【李宏毅ML笔记】14 Keras2.0 and 15 Keras Demo

深度学习实验:

1 构建输入空间。如图像等转换为向量,多张图像向量构成一个矩阵。一般图像,将其每一个像素,作为一个维度,如28*28,拉成28*28维度的向量。

2 确定输出。如输出二分类,多分类,则定义个对应个数的维度的输出向量。

3 确定隐藏层。



keras:

【李宏毅ML笔记】14 Keras2.0 and 15 Keras Demo

声明:model = Sequential()


添加神经元层:mode.add(Dense(p1,p2,p3))  // dense 代表full connected layer,也可以是converlution2d,则是卷积的。【一般带input_dim的是输入层】

                         input_dim代表输入是多少维度的向量,output_layer/units代表输出层有多少个神经元。activation确定该层中使用的神经元的**函数。如relu,sigmoid,softmax(所有输出值为0-1之间,和为1,结果类似于几率),sofplus等。也可以自己定义activation方法。

                         在后面add的神经元层时,就不需要再添加input_dim了,因为第二个layer的input_dim就是前一个的units,只需要定义第二个的输出units和activation即可。【隐层,不带input_dim,只依次定义units和activation】

                        添加最后一层,output_layer,需要输出的units为实际的期望的输出空间y的维数决定。


【李宏毅ML笔记】14 Keras2.0 and 15 Keras Demo

配置configuration

  利用model.compile函数,定义用到的损失函数loss,正则化optimizer(均基于gradient desense),最后一个是metrics是评价指标。

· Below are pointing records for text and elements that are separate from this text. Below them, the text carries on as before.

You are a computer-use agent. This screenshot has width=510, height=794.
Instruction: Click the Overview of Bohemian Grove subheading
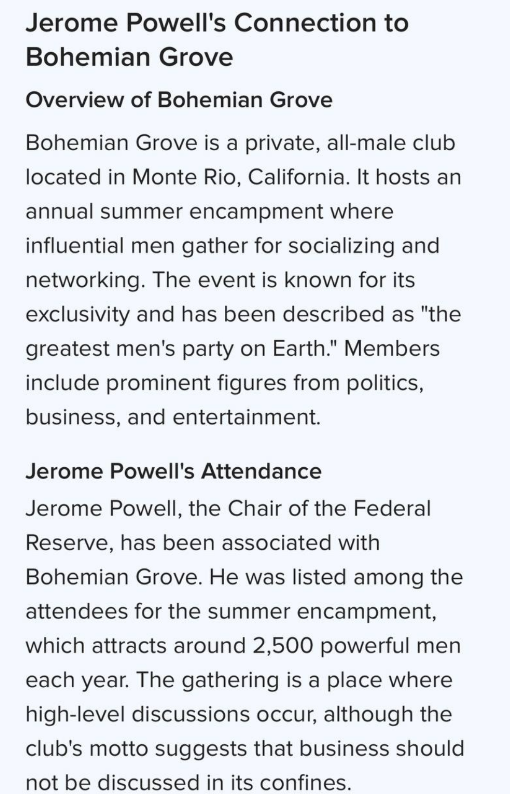[179, 99]
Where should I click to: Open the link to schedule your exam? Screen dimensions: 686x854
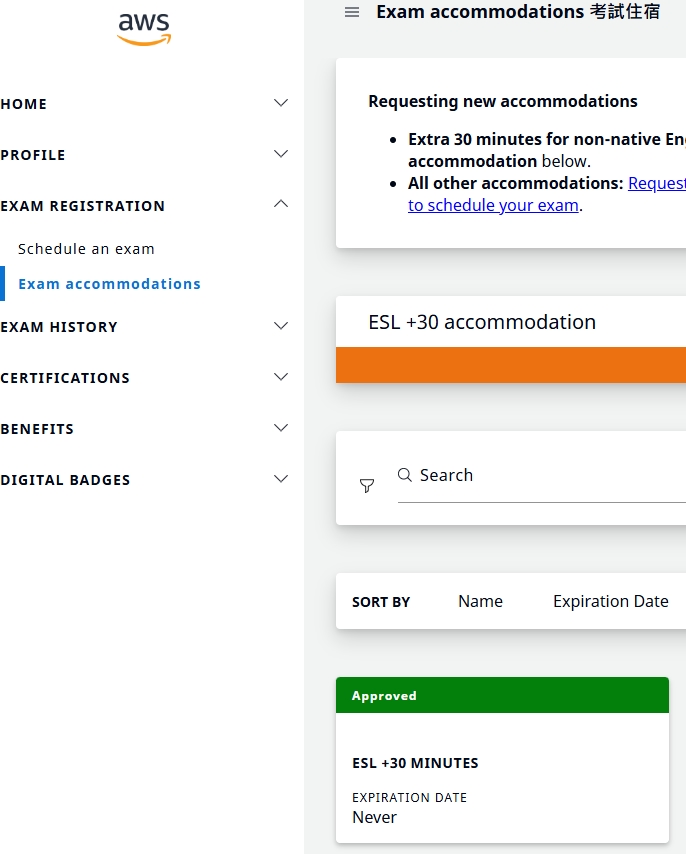coord(494,205)
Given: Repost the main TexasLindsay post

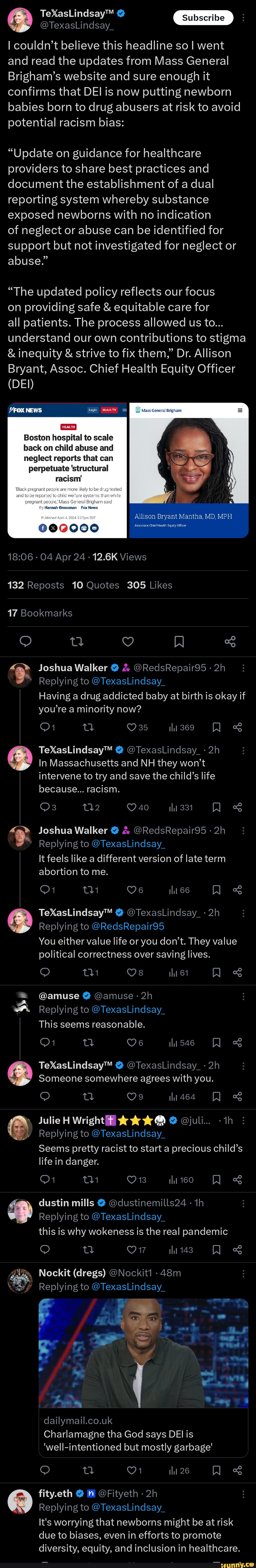Looking at the screenshot, I should [77, 641].
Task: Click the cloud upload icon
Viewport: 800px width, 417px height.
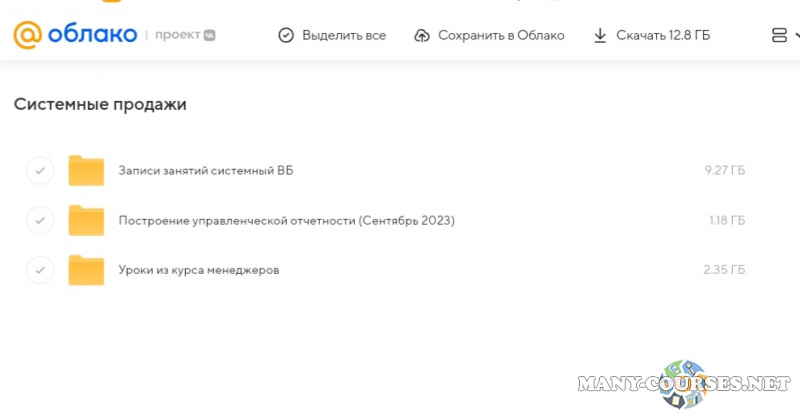Action: point(421,36)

训练:model.fit(输入x_train, y_train,batch_size,epochs)。 xtrain(行为样本格式,列为特征数)和ytrain(label也是二维,行为样本个数,列为该样本对应的值,如过是多分类,多为n则为n维的行向量,,行列,哪个是哪个?从0开始)都是numpy的array形式。


【李宏毅ML笔记】14 Keras2.0 and 15 Keras Demo

保存和启用modelsave load

使用model

一个是evaluation,即训练集和测试集,使用model.evaluate方法(x_test,y_test),输出向量,第一个维度代表在该样本上的loss(损失函数值),第二个维度代表accuracy(正确率,分类时)。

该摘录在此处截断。